What I’m suggesting is to make a pull system, which is, again, looking at what the customer orders, cleaning it, making it ready and available when the customer shows up. Just for an example too, I can’t help wondering what a customer would think if he ordered a steak and the waitress brought him a salad. Would he ever go to that restaurant again? A third example comes from the accounting department. Many years ago I worked for a company as its general manager, representing six Western states and serving four hundred customers. The rule from the controller was that any invoice that showed up in the 90-day column, the customer would go on credit hold. It was just my luck that while I was out of the office, this report came through, and my biggest customer had one invoice in the 90-day column. The order-desk girl put him on credit hold. Sure enough, he called up and was told that he was on hold. Here I am, risking the fact that I may end up losing my biggest customer over one invoice. When I walked in a few minutes later, she told me what had happened, and I knew in a minute that we were either looking at a lost invoice or an invoice that had to have a pending credit memo against it. When I looked at the old report, sure enough, there were 30 invoices that the customer had ordered merchandise, and the very next report—the current report—had only this one invoice hanging out there. The customer had paid all the invoices except this one. When I looked further, there was no pending credit memo, so I knew it was a missing invoice. When I called him up, the first thing I told him was that he’s not on credit hold, and I mentioned this invoice to him. Within a few minutes, they were able to find it, and they got it paid. What I did was instigated a new rule that a customer goes on credit hold when I say he’s on credit hold. The controller wasn’t happy about it, but when we passed it by the manager of the division, the manger agreed with me. Those are three examples of using information that you have in front of you instead of making a mistake or drawing the wrong conclusions.

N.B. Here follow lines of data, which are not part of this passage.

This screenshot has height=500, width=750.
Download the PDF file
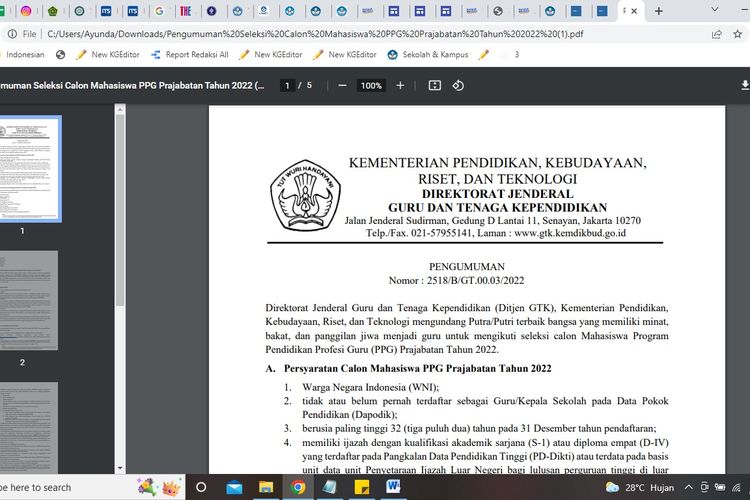click(744, 86)
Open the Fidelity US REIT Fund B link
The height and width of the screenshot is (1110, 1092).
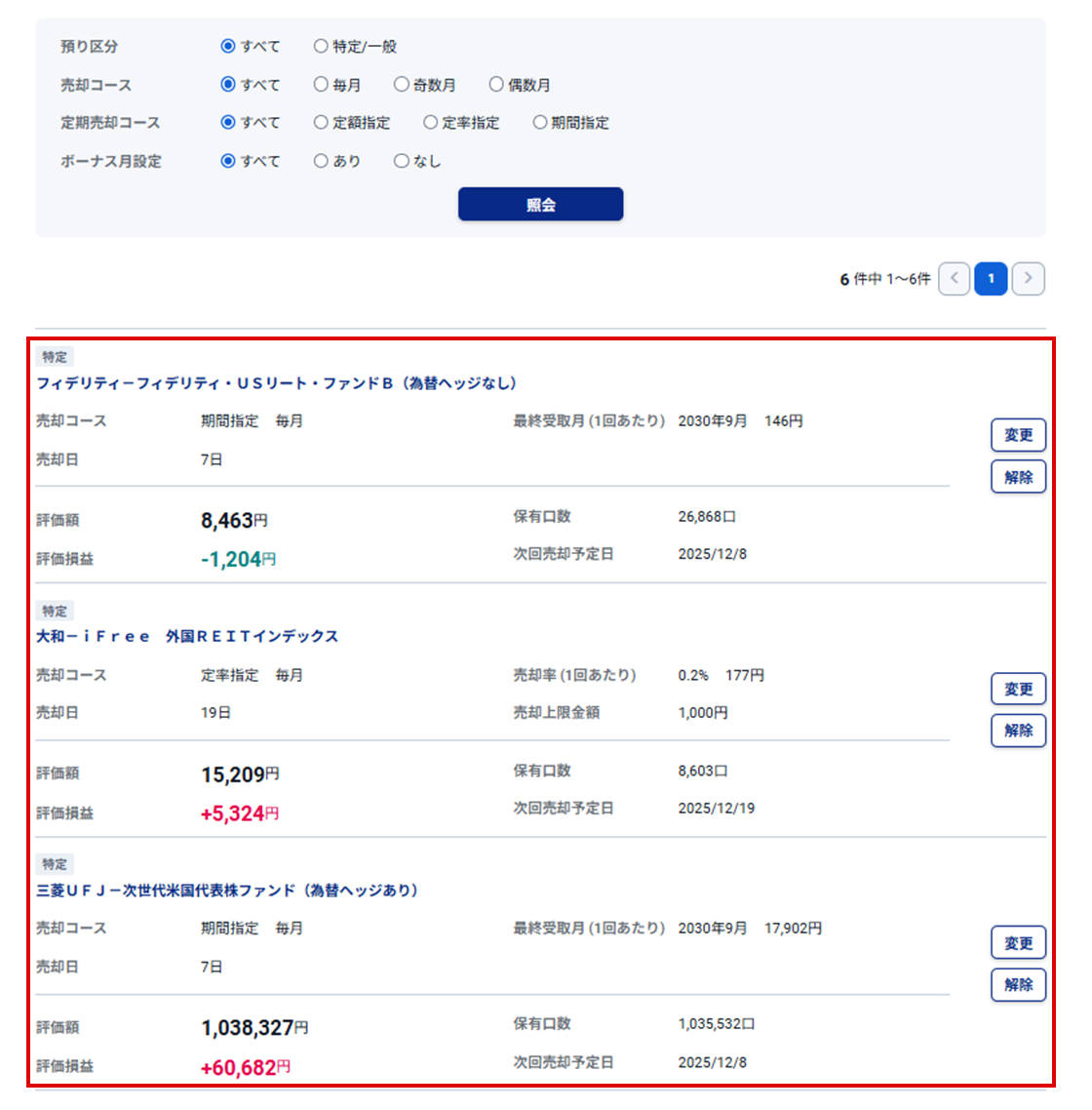276,383
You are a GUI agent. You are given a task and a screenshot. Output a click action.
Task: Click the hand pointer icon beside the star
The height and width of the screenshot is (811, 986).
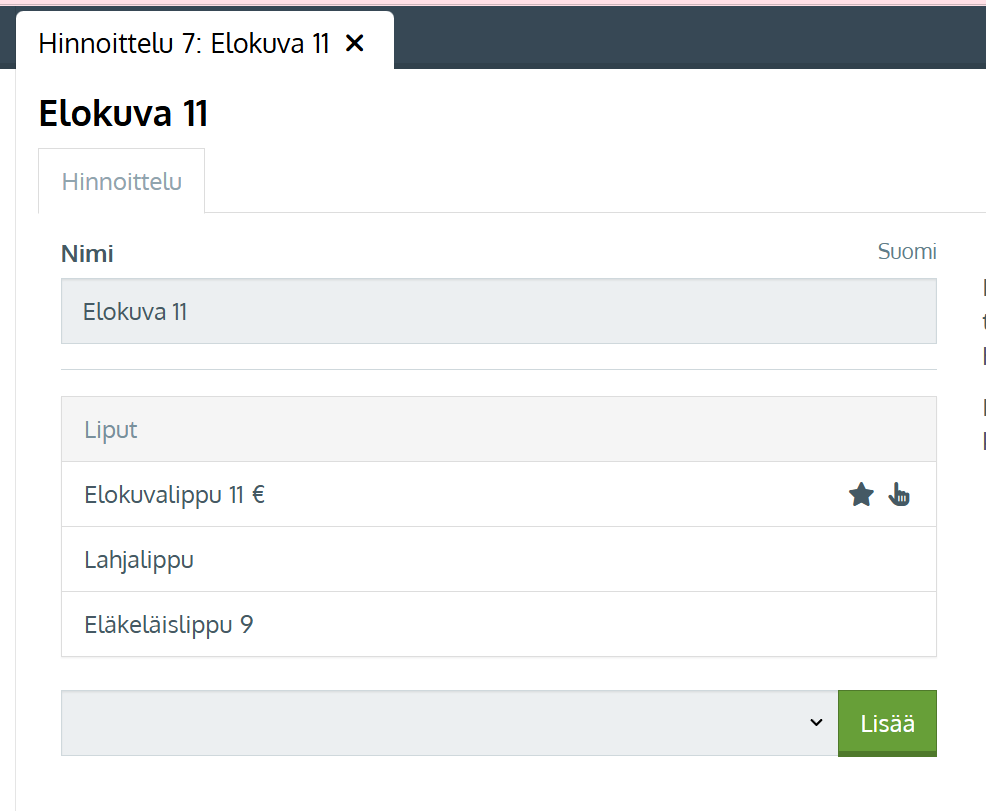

What is the cause of this problem? Why does it exist?


I think the cause of the problem is either looking at information and not coming to the right conclusions or just ignoring the information you have in front of you. In my world I want to make business faster, easier, cheaper, better. How you do that is look at all the information. If the information is there, use it; that’s how you can solve this problem.


My last question is: How can it be done better? Where have you seen success?


Well, I worked at a company as a purchasing manager. At the time, we thought that we could only produce $700,000 worth of merchandise a month. One day at a production meeting, we were sitting around, and I was looking at the paperwork, the reports, and I said, “Does anybody notice this? On the report, the first two weeks of the month, you guys made five hundred thousand dollars’ worth of merchandise. Do you not see that if you just duplicate this, we’ll have our first million-dollar month?” When they looked at it, they agreed with me. They didn’t have to do anything new, different, better, cheaper, nothing. All they needed to do was duplicate what they just did and they did it. By setting goals and achieving the goals and then resetting goals, it wasn’t long before we were doing $2 million a month and, in some cases, $2.5 million a month. In short, they could always do it; they just didn’t know they could do it.


Thank you, Martin, for sharing today on this important topic.


I appreciate you calling and talking with me. I hope that more people use this information and make their companies faster, easier, cheaper, and better.